++++ PAGE TEXT

Another component, he said, was improving how researchers gather and evaluate evidence.

Dr. Califf recalled a visit to the Multiple Myeloma Research Foundation two weeks ago. The foundation has helped develop new drugs that have shown success against the disease, and Dr. Califf said the foundation should be a model for other efforts to strengthen evidence gathering in ways that go beyond working on new treatments.

“They have a quality system and a way of having a database with biosamples and encouraging people with the illness to participate in clinical trials. We need this for every area of medicine, and we should all be working on it,” Dr. Califf said. “I think the tipping point is almost here,” he added, before acknowledging: “Right now, we’re not there. We’re delivering a fraction of what we need to deliver in terms of the evidence.”

“The name of the game is coming up with the best study, the best questions, and the best analytical methods. I really think we’re getting dangerously close to being able to do this, and it will reduce the cost considerably,” he added.

Dr. Califf offered several caveats for researchers in generating evidence. Researchers will need to embed randomized data into electronic health records while getting back to the basics of human phenotyping. Researchers will also have to accommodate greater patient participation in trials by increasingly knowledgeable patients.

++++++++

WHAT TO DO >>
1. Write out the passage on Dr. Califf and evidence gathering, starting at "Dr. Califf offered" and ending after "increasingly knowledgeable patients.".
2. Extend the passage on Dr. Califf and evidence gathering by continuing it from where it stops.

++++ LISTED ENTRIES

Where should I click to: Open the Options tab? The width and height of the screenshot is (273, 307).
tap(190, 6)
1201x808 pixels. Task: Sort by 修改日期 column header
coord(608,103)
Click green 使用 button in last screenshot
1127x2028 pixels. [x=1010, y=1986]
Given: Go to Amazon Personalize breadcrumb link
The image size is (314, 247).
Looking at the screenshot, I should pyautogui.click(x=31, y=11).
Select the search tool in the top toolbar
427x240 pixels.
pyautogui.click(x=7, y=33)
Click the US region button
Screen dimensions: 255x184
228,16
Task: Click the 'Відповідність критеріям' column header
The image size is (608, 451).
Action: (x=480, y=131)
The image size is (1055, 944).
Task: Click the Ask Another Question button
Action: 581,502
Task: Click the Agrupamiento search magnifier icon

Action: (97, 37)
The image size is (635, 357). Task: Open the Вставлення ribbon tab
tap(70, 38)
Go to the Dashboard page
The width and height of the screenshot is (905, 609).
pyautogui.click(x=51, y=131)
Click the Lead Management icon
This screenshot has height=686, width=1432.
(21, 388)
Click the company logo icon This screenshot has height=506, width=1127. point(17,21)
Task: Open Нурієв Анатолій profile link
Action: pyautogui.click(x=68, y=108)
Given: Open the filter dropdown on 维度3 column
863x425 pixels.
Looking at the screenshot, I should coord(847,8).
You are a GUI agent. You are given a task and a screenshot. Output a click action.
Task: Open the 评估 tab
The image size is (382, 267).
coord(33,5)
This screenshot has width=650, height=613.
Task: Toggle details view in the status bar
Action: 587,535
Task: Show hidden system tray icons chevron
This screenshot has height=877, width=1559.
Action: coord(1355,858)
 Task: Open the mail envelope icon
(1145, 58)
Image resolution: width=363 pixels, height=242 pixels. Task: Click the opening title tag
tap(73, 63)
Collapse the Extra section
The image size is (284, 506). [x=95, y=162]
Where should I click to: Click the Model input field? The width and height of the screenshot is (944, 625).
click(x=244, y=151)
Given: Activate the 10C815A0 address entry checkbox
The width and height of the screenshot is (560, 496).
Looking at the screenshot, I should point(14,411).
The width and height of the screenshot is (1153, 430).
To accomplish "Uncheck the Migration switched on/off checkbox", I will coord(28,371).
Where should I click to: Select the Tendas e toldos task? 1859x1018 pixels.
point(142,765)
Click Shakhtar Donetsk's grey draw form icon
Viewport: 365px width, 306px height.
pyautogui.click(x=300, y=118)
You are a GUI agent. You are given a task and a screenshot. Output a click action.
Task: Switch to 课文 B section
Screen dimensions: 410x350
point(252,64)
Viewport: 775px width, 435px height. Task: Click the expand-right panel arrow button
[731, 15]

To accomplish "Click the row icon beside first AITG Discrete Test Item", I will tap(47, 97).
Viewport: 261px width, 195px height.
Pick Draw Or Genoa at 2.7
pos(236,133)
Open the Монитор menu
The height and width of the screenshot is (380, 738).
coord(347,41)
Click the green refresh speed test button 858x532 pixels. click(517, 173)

++++++++

RESULTS IN ORDER >>
1.
Dr. Califf offered several caveats for researchers in generating evidence. Researchers will need to embed randomized data into electronic health records while getting back to the basics of human phenotyping. Researchers will also have to accommodate greater patient participation in trials by increasingly knowledgeable patients.

2.
Researchers and the FDA, he said, will need to work together in encourages patients to move beyond the images of advertising to truly understand the risks and benefits of their treatments.

As he had in a July address, Dr. Califf told researchers yesterday the FDA remained committed to carrying out its portion of President Obama’s initiative. That will include working with the NIH and the research community to develop a new approach to evaluating next-generation sequencing tests—because different tests often generate different analyses of genomic data—as well as developing a “data commons” where developers would furnish data demonstrating their tests’ characteristics.

“Let people compete based on the technology, but let’s, in a public way, identify the operating characteristics of the test, assure people that when they get a test, that it is accurate. And then the FDA’s job becomes relatively easy, because we can validate platforms,” Dr. Califf said.

Dr. Califf joined the FDA in February after 33 years with Duke University School of Medicine and the Duke University Medical Center—most notably vice chancellor of clinical and translational research and, in 2006, founder of the Duke University Clinical Research Institute.

Obama nominated Dr. Califf last month to succeed Margaret A. Hamburg, M.D., as FDA commissioner.  While the U.S. Senate has been expected to confirm the nomination, Sen. Bernie Sanders (I-VT) on Friday said he would oppose Dr. Califf after concluding the nominee would not do enough to contain drug prices.

Sanders’ stance comes more than two weeks after his chief rival for the democratic presidential nomination, Hillary Rodham Clinton, unveiled a series of proposals aimed at cutting drug prices. Clinton has sought to capitalize on the furor over Turing Pharmaceuticals and its CEO Martin Shkreli raising the price of toxoplasmosis drug Daraprim from $13.50 to $750 a pill, then defending the 5,000% hike.

The controversy has touched off a sell-off in biotech stock by investors, and a fall in the prices of exchange traded funds specializing in biopharma shares.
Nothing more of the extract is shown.